WHAT IS NEEDED
Copy the entire listing exactly.

---

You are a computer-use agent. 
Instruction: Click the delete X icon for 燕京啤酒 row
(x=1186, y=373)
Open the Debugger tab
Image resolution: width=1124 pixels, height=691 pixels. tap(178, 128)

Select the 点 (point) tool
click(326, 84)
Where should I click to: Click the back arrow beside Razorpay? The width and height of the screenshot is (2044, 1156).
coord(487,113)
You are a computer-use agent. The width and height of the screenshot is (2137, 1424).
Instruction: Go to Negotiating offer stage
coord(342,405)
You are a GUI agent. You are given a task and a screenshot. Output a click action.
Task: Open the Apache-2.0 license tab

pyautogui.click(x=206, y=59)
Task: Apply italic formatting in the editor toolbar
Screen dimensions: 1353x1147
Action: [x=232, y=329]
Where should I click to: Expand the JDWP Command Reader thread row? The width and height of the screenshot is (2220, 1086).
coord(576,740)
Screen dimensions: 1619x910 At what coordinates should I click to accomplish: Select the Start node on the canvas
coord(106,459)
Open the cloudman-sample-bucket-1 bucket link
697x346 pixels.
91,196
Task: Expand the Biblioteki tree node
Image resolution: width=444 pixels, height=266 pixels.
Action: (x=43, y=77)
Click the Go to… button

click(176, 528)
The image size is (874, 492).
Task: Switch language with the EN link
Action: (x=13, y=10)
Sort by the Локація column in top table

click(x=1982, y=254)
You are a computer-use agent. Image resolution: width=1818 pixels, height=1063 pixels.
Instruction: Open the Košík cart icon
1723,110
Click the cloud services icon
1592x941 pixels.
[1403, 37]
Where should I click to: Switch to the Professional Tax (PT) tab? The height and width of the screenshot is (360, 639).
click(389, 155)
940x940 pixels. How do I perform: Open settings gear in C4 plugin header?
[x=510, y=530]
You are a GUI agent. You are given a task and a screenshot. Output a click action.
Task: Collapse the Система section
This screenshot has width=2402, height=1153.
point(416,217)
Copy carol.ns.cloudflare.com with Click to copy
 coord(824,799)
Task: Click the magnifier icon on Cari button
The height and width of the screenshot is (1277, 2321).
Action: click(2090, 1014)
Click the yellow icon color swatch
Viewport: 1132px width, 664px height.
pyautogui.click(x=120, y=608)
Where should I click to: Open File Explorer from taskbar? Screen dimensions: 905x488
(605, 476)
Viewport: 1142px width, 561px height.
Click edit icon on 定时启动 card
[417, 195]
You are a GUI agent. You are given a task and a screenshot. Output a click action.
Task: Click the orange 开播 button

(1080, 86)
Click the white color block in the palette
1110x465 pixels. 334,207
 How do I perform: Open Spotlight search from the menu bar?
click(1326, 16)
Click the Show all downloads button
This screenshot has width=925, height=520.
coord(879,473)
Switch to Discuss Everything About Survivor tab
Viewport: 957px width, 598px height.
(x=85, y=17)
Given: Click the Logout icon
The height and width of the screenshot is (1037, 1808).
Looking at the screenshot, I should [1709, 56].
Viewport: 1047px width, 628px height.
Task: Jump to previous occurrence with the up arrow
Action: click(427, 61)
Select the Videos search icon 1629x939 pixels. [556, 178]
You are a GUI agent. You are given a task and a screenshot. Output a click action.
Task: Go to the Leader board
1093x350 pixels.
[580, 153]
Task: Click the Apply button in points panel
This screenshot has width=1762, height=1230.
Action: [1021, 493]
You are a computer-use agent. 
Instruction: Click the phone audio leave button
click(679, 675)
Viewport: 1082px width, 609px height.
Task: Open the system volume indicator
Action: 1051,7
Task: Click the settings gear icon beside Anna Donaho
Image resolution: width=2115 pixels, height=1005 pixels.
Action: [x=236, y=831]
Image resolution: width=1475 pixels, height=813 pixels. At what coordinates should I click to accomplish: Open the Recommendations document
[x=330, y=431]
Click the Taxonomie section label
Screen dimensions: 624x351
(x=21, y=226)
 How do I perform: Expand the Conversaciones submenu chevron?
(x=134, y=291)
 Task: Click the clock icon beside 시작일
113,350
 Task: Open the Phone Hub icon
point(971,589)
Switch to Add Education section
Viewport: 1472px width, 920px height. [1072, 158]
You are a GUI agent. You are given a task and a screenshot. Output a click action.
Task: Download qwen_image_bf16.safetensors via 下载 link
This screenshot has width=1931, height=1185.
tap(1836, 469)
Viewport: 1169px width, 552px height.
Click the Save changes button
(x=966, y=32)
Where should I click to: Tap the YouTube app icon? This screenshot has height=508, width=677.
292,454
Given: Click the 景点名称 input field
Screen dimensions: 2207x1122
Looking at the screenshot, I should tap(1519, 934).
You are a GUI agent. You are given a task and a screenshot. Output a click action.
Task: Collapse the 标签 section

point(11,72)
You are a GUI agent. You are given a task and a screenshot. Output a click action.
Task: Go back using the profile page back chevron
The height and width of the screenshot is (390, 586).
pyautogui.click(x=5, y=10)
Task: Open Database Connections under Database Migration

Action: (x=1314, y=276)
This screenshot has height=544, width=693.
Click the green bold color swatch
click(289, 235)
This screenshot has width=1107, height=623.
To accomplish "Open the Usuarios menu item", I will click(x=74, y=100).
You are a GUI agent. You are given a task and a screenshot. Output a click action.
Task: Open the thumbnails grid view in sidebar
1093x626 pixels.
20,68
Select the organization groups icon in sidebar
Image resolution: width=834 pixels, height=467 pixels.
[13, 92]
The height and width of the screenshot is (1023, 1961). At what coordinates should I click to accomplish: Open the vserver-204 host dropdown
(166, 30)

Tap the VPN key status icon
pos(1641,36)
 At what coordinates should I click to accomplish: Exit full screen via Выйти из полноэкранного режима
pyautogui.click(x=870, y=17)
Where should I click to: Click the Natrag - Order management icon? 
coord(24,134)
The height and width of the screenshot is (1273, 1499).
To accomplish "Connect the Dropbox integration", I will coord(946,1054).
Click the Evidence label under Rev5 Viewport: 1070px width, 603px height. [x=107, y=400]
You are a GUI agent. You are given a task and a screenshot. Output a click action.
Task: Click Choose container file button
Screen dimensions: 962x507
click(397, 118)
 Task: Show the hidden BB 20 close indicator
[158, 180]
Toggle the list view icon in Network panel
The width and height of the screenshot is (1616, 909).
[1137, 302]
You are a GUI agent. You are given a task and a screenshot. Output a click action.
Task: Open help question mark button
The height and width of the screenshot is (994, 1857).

---

SOLUTION FOR THIS TASK
You are a computer-use agent. 
Instruction: Click the delete X icon for 燕京啤酒 row
(x=1186, y=373)
Open the Debugger tab
Image resolution: width=1124 pixels, height=691 pixels. tap(178, 128)

Select the 点 (point) tool
click(326, 84)
Where should I click to: Click the back arrow beside Razorpay? The width and height of the screenshot is (2044, 1156).
coord(487,113)
You are a computer-use agent. The width and height of the screenshot is (2137, 1424).
Instruction: Go to Negotiating offer stage
coord(342,405)
You are a GUI agent. You are given a task and a screenshot. Output a click action.
Task: Open the Apache-2.0 license tab

pyautogui.click(x=206, y=59)
Task: Apply italic formatting in the editor toolbar
Screen dimensions: 1353x1147
Action: [x=232, y=329]
Where should I click to: Expand the JDWP Command Reader thread row? The width and height of the screenshot is (2220, 1086).
coord(576,740)
Screen dimensions: 1619x910 At what coordinates should I click to accomplish: Select the Start node on the canvas
coord(106,459)
Open the cloudman-sample-bucket-1 bucket link
697x346 pixels.
91,196
Task: Expand the Biblioteki tree node
Image resolution: width=444 pixels, height=266 pixels.
Action: (x=43, y=77)
Click the Go to… button

click(176, 528)
The image size is (874, 492).
Task: Switch language with the EN link
Action: (x=13, y=10)
Sort by the Локація column in top table

click(x=1982, y=254)
You are a computer-use agent. Image resolution: width=1818 pixels, height=1063 pixels.
Instruction: Open the Košík cart icon
1723,110
Click the cloud services icon
1592x941 pixels.
[1403, 37]
Where should I click to: Switch to the Professional Tax (PT) tab? The height and width of the screenshot is (360, 639).
click(389, 155)
940x940 pixels. How do I perform: Open settings gear in C4 plugin header?
[x=510, y=530]
You are a GUI agent. You are given a task and a screenshot. Output a click action.
Task: Collapse the Система section
This screenshot has width=2402, height=1153.
point(416,217)
Copy carol.ns.cloudflare.com with Click to copy
 coord(824,799)
Task: Click the magnifier icon on Cari button
The height and width of the screenshot is (1277, 2321).
Action: click(2090, 1014)
Click the yellow icon color swatch
Viewport: 1132px width, 664px height.
pyautogui.click(x=120, y=608)
Where should I click to: Open File Explorer from taskbar? Screen dimensions: 905x488
(605, 476)
Viewport: 1142px width, 561px height.
Click edit icon on 定时启动 card
[417, 195]
You are a GUI agent. You are given a task and a screenshot. Output a click action.
Task: Click the orange 开播 button

(1080, 86)
Click the white color block in the palette
1110x465 pixels. 334,207
 How do I perform: Open Spotlight search from the menu bar?
click(1326, 16)
Click the Show all downloads button
This screenshot has width=925, height=520.
coord(879,473)
Switch to Discuss Everything About Survivor tab
Viewport: 957px width, 598px height.
(x=85, y=17)
Given: Click the Logout icon
The height and width of the screenshot is (1037, 1808).
Looking at the screenshot, I should [1709, 56].
Viewport: 1047px width, 628px height.
Task: Jump to previous occurrence with the up arrow
Action: click(427, 61)
Select the Videos search icon 1629x939 pixels. [556, 178]
You are a GUI agent. You are given a task and a screenshot. Output a click action.
Task: Go to the Leader board
1093x350 pixels.
[580, 153]
Task: Click the Apply button in points panel
This screenshot has width=1762, height=1230.
Action: [1021, 493]
You are a computer-use agent. 
Instruction: Click the phone audio leave button
click(679, 675)
Viewport: 1082px width, 609px height.
Task: Open the system volume indicator
Action: 1051,7
Task: Click the settings gear icon beside Anna Donaho
Image resolution: width=2115 pixels, height=1005 pixels.
Action: [x=236, y=831]
Image resolution: width=1475 pixels, height=813 pixels. At what coordinates should I click to accomplish: Open the Recommendations document
[x=330, y=431]
Click the Taxonomie section label
Screen dimensions: 624x351
(x=21, y=226)
 How do I perform: Expand the Conversaciones submenu chevron?
(x=134, y=291)
 Task: Click the clock icon beside 시작일
113,350
 Task: Open the Phone Hub icon
point(971,589)
Switch to Add Education section
Viewport: 1472px width, 920px height. [1072, 158]
You are a GUI agent. You are given a task and a screenshot. Output a click action.
Task: Download qwen_image_bf16.safetensors via 下载 link
This screenshot has width=1931, height=1185.
tap(1836, 469)
Viewport: 1169px width, 552px height.
Click the Save changes button
(x=966, y=32)
Where should I click to: Tap the YouTube app icon? This screenshot has height=508, width=677.
292,454
Given: Click the 景点名称 input field
Screen dimensions: 2207x1122
Looking at the screenshot, I should tap(1519, 934).
You are a GUI agent. You are given a task and a screenshot. Output a click action.
Task: Collapse the 标签 section

point(11,72)
You are a GUI agent. You are given a task and a screenshot. Output a click action.
Task: Go back using the profile page back chevron
The height and width of the screenshot is (390, 586).
pyautogui.click(x=5, y=10)
Task: Open Database Connections under Database Migration

Action: (x=1314, y=276)
This screenshot has height=544, width=693.
Click the green bold color swatch
click(289, 235)
This screenshot has width=1107, height=623.
To accomplish "Open the Usuarios menu item", I will click(x=74, y=100).
You are a GUI agent. You are given a task and a screenshot. Output a click action.
Task: Open the thumbnails grid view in sidebar
1093x626 pixels.
20,68
Select the organization groups icon in sidebar
Image resolution: width=834 pixels, height=467 pixels.
[13, 92]
The height and width of the screenshot is (1023, 1961). At what coordinates should I click to accomplish: Open the vserver-204 host dropdown
(166, 30)

Tap the VPN key status icon
pos(1641,36)
 At what coordinates should I click to accomplish: Exit full screen via Выйти из полноэкранного режима
pyautogui.click(x=870, y=17)
Where should I click to: Click the Natrag - Order management icon? 
coord(24,134)
The height and width of the screenshot is (1273, 1499).
To accomplish "Connect the Dropbox integration", I will coord(946,1054).
Click the Evidence label under Rev5 Viewport: 1070px width, 603px height. [x=107, y=400]
You are a GUI agent. You are given a task and a screenshot. Output a click action.
Task: Click Choose container file button
Screen dimensions: 962x507
click(397, 118)
 Task: Show the hidden BB 20 close indicator
[158, 180]
Toggle the list view icon in Network panel
The width and height of the screenshot is (1616, 909).
[1137, 302]
You are a GUI agent. You are given a task and a screenshot. Output a click action.
Task: Open help question mark button
The height and width of the screenshot is (994, 1857).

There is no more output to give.